# Garage find Centurion LeMans RS



## Blue Sugar (Jun 14, 2005)

I located a Centurion Le Mans RS recently. Appears to be mid to late 80's with black and yellow paint. Bike appears to have been modified for its female owner with short stem and narrow bars. Bike appears to be in excellent condition under a thick layer of dust. The wheels are true and all the bearings spin smoothly. Quality lugged steel frame with sticker "Tange No. 2" on seat tube. Even the chain is rust-free. Paint looks good. Alloy presta valve rims. Owner is willing to part with it for 100 bucks. This would be my first vintage purchase although I owned bikes similar when I was a kid. A good deal?


----------



## paredown (Oct 18, 2006)

Blue Sugar said:


> I located a Centurion Le Mans RS recently. Appears to be mid to late 80's with black and yellow paint. Bike appears to have been modified for its female owner with short stem and narrow bars. Bike appears to be in excellent condition under a thick layer of dust. The wheels are true and all the bearings spin smoothly. Quality lugged steel frame with sticker "Tange No. 2" on seat tube. Even the chain is rust-free. Paint looks good. Alloy presta valve rims. Owner is willing to part with it for 100 bucks. This would be my first vintage purchase although I owned bikes similar when I was a kid. A good deal?


Found this on another forum--


> Ashley Wright says this about the RS:
> 
> "...the LeMans RS model, Centurion's very popular, income-generating, mid-priced machine. It first appeared in the 1970s as a 10-speed with a high-tensile steel frame, but by the early 1980s appeared as a 12-speed with a Tange Infinity tubeset and a mix of Suntour and Sugino components. By 1987 it boasted the somewhat lighter and seamless double-butted Tange #2 tubeset and Shimano's "Light Action, Light Touch" group. Later still it appeared with the Tange #2 tubeset but fitted out with Shimano Sport LX components. My guess is that this transition reflected the demands of a highly competitive market environment which forced continuous upgrading of both frame materials and components within a single popular model to stay in the game."

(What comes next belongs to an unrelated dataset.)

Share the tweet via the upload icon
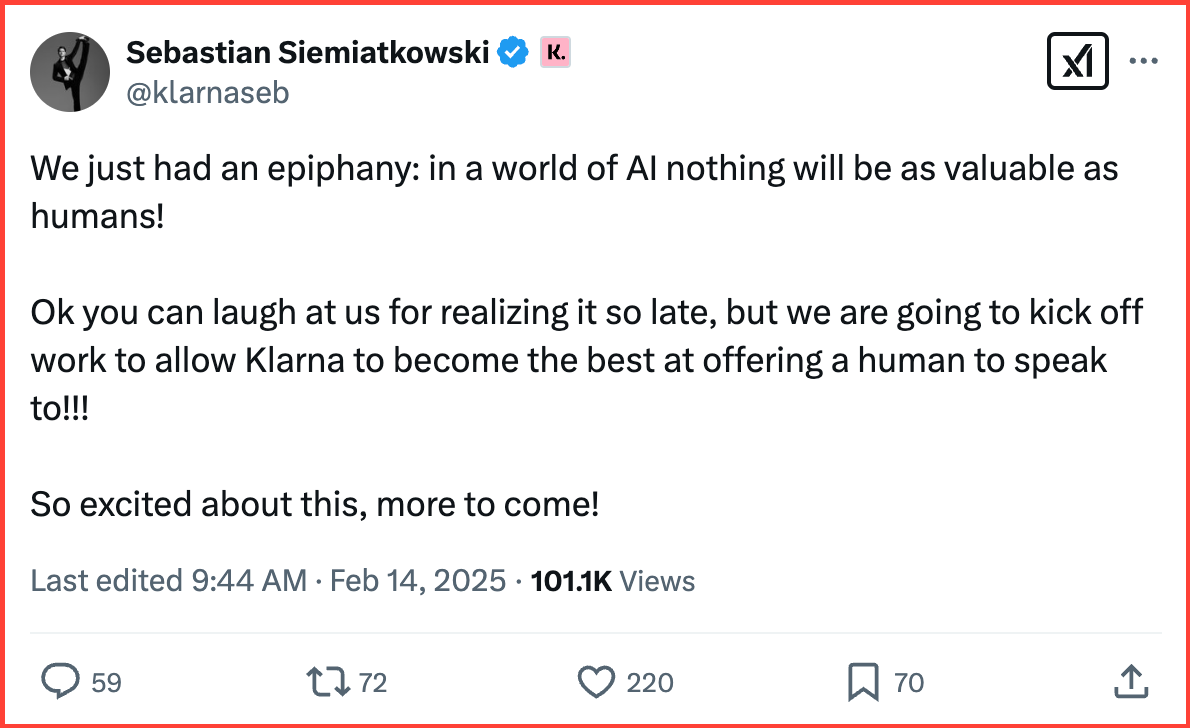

Around here, if it has two wheels that are round, $100 would be a bargain.


----------



## Oxtox (Aug 16, 2006)

offer $85...


----------



## Kuma601 (Jan 22, 2004)

The frame is the best part. On the wife's Le Mans, it had Shimano Exage and a 105 hub set laced to some Araya hoops. $100 may be about right if in very nice condition, getting it for less would sweeten the deal. 

The wife's with flat bar conversion for short lazy around the block stuffs. The Exage cranks with round chainrings replaced Biopace and shifters remain from the OEM build.


----------



## oldroads (Dec 8, 2008)

Did you buy it?
$100 is a great price.


----------



## froze (Sep 15, 2002)

Kuma601 said:


> The frame is the best part. On the wife's Le Mans, it had Shimano Exage and a 105 hub set laced to some Araya hoops. $100 may be about right if in very nice condition, getting it for less would sweeten the deal.
> 
> The wife's with flat bar conversion for short lazy around the block stuffs. The Exage cranks with round chainrings replaced Biopace and shifters remain from the OEM build.


She did a nice job on that bike, it looks really cool.


----------



## Slimpee (Nov 20, 2012)

That's a gorgeous build!


----------



## tijuanaderosa (Nov 28, 2012)

FOUND THIS ON MY UNCLES GARAGE LAST WEEK DONT KNOW NOTHING ABOUT IT


----------



## froze (Sep 15, 2002)

That is a real nice older, maybe early to mid 70's De Rosa. Give it a real good cleaning and wax it with a non abrasive automotive wax and it will shine pretty decent. Since it's been sitting for a long time it will need a complete gone through, also the chain rings look well worn, but I doubt your going to find those exact rings, but the rear gear cluster looks good.

Nice find.


----------